# Eta 2892-2 And 2824-2



## mat (Feb 25, 2003)

Hi,

Does anyone know if a 2892-2 movement will fit ok in a 2824-2 case? They are the same ligne, same hand sizes, same dial feet placing (I think), but the 2892 is 1mm thinner.

I suspect it will fit, as the movement is held in place by a spacer which presses on the front of the movement so doesn't depend on how thin it is. The position of the date wheels look the same. Is the crown a standard distance from the front of the movement?

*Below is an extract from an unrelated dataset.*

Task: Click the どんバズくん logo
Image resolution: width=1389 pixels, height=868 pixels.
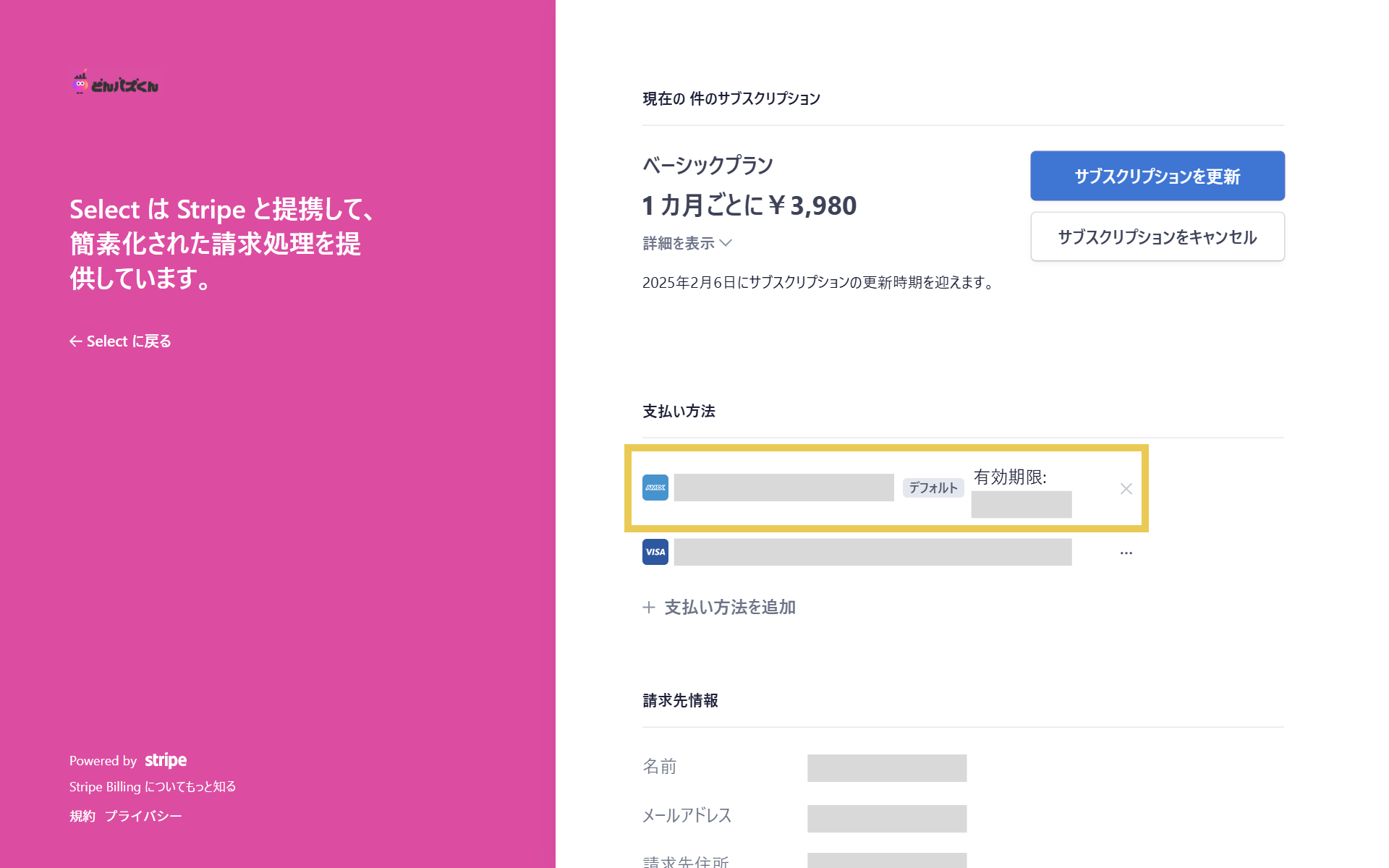Action: click(116, 84)
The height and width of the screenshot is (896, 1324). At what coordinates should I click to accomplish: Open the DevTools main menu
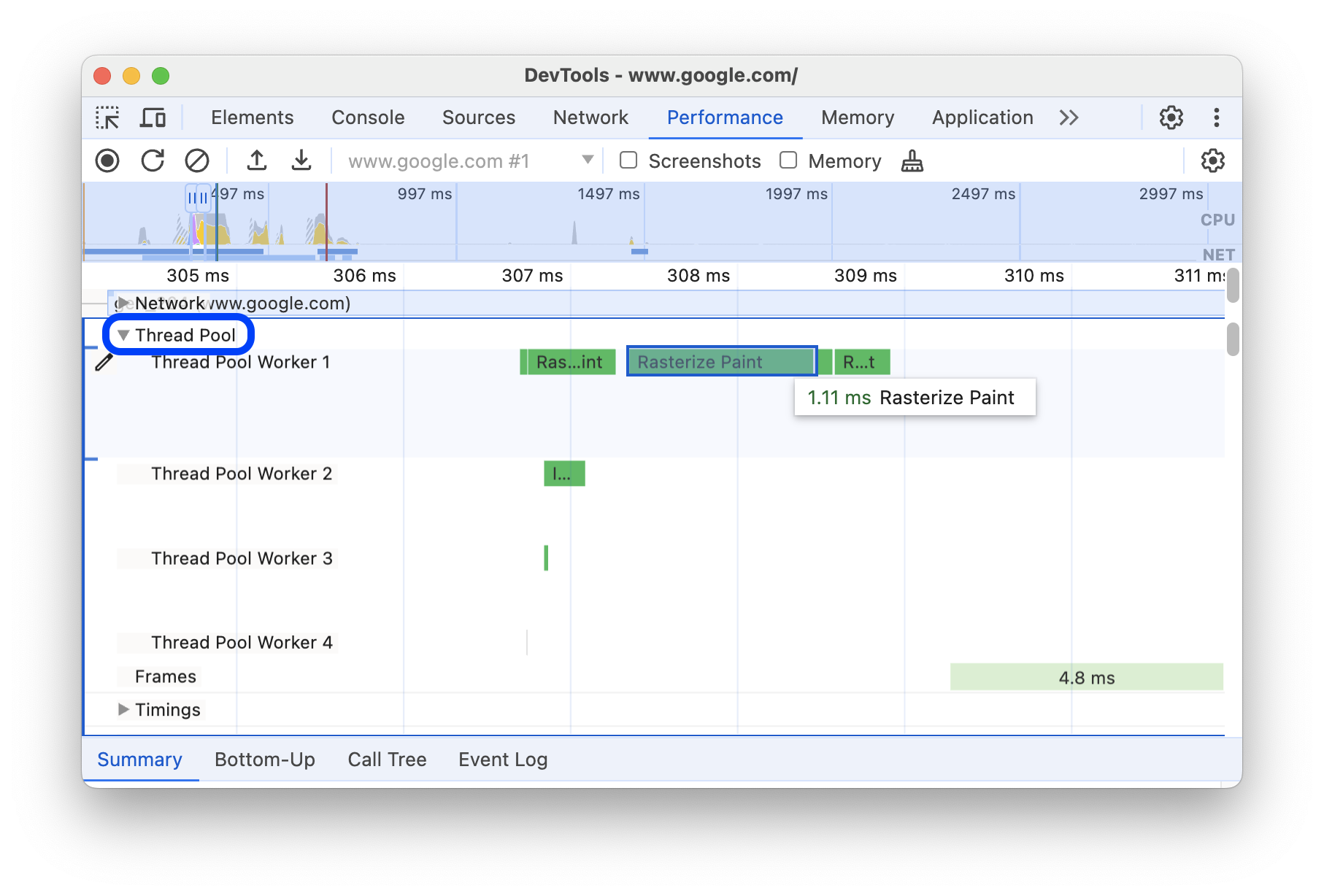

Just wanted to check before I waste some money









Cheers


----------



## Roy (Feb 23, 2003)

It should fit, the only problem I can see is that the crown maybe closer to the the dial as it is thinner. I do not have a 2892 here so I cannot compare.


----------



## mat (Feb 25, 2003)

Thanks Roy, the crown position would be a big problem


----------



## JoT (Aug 12, 2003)

Mat looks like Roy's right as usual









2892-2

11.5''', D = 25.6mm, H= 3.6mm also a 12.5'' option D= 28.6mm

2824-2

11.5''', Dm= 25.6mm, H= 4.8mm

I didnt realise the 2824-2 was so much thicker


----------



## JoT (Aug 12, 2003)

Does anyone know what the difference is between the 2892-2 and the 2892-A2 movements?


----------



## mat (Feb 25, 2003)

From reading about a bit, I think the 2892-A2 version has an improved automatic winding efficiency, just a tweaked design.

2892-2 -> Omega 1111

2892-A2 -> Omega 1120

Well, I decided to buy the movement. This might prove to be my most expensive watch mistake yet























I'll let you know.


----------



## Paul (Mar 2, 2003)

Hi all,

@ Matt, i've the 1111 in my seamaster and it has always performed perfectly, sometimes in the most ardous conditions. It has been banged, shocked, hot, cold, sauna to plunge pool, potholed, rock climbed, (oiled as in immersed in), scrubbed and never missed a beat. I could not recommend it highly enough.

Paul D


----------



## mat (Feb 25, 2003)

Thanks Paul, it sounds pretty tough


----------



## DaveS (Dec 7, 2009)

mat said:


> From reading about a bit, I think the 2892-A2 version has an improved automatic winding efficiency, just a tweaked design.
> 
> 2892-2 -> Omega 1111
> 
> ...


Hi all

This is a vey old post but I am contemplating a very similar problem. I'd really like to know if the 2892 movement fits into a 2824 case. I've bought the case and would like to use a 2892.a2 movement if it will fit. I'd be grateful for any information before I place an order for the movement.

Kind regards

Dave


----------



## James (Jul 17, 2006)

Is the SW200 not a drop in replacement for the 2824? Tag is using them in some models now while using same case


----------



## DaveS (Dec 7, 2009)

DaveS said:


> mat said:
> 
> 
> > From reading about a bit, I think the 2892-A2 version has an improved automatic winding efficiency, just a tweaked design.
> ...


I had a long email conversation with a very knowledgable and helpful Ebayer last night. Turns out the 2892 will fit but, being a thinner movement, would need a spacer ring fitted to lift the movement so that the stem aligns properly with the movement. Also, the movement ring needs to be modified.

So, can be done but not as easy as just fitting a 2824.


----------